Records locating words and elements
----

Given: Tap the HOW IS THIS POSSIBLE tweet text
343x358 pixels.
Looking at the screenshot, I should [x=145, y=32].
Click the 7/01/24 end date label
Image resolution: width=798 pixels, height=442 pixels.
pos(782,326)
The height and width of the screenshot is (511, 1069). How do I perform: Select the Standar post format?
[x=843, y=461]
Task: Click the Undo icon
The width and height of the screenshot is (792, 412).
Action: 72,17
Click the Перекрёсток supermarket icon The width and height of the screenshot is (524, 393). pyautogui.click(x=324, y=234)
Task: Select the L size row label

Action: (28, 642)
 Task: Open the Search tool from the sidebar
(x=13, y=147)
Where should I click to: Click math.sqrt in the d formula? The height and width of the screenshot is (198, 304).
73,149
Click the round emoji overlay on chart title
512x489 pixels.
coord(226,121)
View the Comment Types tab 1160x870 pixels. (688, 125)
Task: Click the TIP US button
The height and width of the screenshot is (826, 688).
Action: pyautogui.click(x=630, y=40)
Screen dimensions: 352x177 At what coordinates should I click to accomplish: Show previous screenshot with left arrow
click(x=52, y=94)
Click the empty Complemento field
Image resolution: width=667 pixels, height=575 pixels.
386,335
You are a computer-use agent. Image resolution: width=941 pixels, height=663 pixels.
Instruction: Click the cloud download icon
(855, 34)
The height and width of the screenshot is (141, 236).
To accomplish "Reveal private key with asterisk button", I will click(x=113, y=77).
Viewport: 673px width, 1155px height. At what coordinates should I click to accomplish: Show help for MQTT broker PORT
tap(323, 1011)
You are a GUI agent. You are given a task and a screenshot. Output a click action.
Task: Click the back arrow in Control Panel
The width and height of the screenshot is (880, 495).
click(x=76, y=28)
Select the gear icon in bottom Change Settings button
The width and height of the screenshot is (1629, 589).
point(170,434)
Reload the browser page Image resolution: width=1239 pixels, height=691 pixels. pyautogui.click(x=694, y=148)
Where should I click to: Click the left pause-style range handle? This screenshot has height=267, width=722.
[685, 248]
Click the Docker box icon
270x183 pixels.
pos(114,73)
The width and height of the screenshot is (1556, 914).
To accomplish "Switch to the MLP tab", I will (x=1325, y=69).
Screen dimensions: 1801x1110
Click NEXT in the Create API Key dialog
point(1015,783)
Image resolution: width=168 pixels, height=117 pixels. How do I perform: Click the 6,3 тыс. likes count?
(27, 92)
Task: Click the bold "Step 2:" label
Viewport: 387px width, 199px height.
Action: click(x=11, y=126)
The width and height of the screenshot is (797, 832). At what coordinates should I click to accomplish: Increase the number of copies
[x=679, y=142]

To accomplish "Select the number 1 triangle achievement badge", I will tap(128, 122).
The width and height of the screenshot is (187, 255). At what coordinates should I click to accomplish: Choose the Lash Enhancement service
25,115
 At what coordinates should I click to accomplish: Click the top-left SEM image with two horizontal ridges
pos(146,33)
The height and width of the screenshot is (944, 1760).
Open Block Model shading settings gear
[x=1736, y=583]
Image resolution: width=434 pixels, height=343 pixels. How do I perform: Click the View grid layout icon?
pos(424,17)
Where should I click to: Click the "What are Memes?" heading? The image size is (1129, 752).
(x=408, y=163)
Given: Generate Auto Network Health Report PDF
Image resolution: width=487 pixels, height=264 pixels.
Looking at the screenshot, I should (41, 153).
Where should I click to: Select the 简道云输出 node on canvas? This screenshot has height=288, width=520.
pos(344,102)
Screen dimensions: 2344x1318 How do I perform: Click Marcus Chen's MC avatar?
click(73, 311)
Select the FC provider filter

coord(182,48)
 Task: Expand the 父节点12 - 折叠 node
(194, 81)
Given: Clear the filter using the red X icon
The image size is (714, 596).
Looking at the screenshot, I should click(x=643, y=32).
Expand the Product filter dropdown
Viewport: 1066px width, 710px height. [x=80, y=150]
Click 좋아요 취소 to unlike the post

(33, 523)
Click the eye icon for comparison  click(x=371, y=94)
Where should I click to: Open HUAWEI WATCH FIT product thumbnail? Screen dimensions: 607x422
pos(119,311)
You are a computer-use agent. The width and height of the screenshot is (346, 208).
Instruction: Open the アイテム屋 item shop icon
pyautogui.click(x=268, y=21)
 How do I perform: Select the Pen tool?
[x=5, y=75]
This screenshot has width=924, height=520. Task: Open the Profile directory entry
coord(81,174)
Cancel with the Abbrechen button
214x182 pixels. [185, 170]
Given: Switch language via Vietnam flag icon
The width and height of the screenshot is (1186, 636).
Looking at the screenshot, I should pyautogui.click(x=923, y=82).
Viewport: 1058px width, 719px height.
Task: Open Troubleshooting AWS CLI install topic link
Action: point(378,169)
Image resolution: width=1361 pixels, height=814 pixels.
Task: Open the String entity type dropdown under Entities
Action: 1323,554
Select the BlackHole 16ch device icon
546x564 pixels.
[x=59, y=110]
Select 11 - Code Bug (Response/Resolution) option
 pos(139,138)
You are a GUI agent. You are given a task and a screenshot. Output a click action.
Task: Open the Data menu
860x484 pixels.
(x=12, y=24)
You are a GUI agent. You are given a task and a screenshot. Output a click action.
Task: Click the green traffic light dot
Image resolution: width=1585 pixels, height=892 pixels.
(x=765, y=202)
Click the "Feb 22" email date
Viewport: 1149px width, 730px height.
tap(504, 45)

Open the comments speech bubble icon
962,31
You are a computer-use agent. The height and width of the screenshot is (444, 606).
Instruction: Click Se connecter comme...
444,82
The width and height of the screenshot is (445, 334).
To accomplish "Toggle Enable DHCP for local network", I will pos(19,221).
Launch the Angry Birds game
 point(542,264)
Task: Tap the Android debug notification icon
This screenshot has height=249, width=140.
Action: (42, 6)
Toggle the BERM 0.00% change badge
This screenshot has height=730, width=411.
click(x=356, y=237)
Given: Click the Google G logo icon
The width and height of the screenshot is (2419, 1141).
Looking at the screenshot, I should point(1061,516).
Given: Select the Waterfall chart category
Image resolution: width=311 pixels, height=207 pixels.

----

#### TASK:
How many lines of the material contain the word "Viewport"? Give the number alone.

#### RESPONSE TO THIS EXERCISE:
5